Canciones populistas

Hace unos días hablaba con mi padre sobre los cantautores de su generación que tanto admiramos y nos unen: Raimon, Paco Ibañez, Ovidi… Mi padre comentaba con cierta nostalgia que ya no había cantautores comprometidos como aquellos. Yo, evitando polemizar o llamarle vejestorio, cité un manojo de músicos actuales con compromiso político real, si bien no todos entraban en la categoría “cantautor”. Mi contrahipótesis tenía poco fundamento. Ninguno parecía tocado con ese “aura” con la que Walter Benjamin distingue el original de la reproducción o la variación, (al margen de la calidad de ésta).

Pues me olvidé de Nacho Vegas. Creo que es él, aquel que se define como “el hombre que casi conoció a Michi Panero”, pero es Ovidi de vuelta de sus vacaciones.

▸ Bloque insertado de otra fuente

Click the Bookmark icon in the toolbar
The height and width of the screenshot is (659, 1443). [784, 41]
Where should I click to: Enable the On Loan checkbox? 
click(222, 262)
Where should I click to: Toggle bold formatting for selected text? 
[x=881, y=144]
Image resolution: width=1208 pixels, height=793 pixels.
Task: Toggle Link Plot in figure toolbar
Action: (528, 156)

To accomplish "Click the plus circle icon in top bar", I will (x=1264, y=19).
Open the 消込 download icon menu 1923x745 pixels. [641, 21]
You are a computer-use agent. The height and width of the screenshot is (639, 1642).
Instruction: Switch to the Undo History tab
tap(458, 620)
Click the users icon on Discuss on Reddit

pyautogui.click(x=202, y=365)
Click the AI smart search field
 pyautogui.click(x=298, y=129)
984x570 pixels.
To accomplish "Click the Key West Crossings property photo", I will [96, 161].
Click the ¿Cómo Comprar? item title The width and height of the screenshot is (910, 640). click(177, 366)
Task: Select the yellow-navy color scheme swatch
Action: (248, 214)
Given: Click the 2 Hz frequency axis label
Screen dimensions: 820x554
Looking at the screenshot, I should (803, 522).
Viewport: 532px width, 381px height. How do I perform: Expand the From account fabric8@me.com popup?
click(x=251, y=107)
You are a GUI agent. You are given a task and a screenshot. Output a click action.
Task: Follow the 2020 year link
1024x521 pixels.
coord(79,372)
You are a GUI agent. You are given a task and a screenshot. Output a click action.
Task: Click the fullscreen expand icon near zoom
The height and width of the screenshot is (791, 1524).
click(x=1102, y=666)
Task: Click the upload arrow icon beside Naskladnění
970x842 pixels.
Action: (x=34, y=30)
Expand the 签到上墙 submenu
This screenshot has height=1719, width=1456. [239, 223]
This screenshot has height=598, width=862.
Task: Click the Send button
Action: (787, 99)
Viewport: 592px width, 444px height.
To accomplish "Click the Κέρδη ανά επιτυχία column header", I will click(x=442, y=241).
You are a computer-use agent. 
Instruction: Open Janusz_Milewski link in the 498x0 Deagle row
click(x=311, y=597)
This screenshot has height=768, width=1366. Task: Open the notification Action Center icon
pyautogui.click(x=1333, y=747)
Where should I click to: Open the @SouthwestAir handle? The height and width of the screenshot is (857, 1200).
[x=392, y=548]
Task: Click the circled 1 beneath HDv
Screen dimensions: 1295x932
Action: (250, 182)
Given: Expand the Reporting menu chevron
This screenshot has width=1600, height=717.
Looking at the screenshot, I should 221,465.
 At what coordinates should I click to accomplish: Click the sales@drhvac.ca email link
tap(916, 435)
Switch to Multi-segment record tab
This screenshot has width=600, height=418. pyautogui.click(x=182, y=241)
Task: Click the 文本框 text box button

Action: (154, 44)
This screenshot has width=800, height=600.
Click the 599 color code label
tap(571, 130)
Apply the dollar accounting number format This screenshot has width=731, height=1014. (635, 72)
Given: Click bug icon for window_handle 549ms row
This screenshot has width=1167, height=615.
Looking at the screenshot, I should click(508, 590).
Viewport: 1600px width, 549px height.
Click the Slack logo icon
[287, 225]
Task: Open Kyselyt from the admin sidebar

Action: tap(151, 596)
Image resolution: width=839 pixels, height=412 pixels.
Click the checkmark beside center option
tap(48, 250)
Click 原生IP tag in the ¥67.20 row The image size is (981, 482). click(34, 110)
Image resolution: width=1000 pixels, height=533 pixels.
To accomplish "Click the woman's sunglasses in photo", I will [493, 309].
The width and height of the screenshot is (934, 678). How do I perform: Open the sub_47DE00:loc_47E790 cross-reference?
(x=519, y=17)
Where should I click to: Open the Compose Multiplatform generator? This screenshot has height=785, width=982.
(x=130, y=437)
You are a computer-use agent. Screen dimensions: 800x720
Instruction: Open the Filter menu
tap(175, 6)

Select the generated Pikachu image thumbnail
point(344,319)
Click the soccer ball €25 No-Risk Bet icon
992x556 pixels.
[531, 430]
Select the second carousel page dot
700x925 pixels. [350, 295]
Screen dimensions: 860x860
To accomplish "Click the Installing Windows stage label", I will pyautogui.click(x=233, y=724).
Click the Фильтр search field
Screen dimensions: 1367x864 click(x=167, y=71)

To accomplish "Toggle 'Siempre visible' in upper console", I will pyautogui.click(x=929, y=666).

Su increíble capacidad para ser a la vez desconocido y reconocido. A moverse por el desierto de la industria musical como un gecko entre escorpiones. Su “autoridad moral”, por así decirlo, que supera crítica y media, y que le permite llevar a cabo un arte que, siendo muy buena música, es acción directa. Acciones tan contundentes y dignas de pasar a la Historia del Activismo Artístico como ésta “Canción para la PAH” en el Palau de la Música.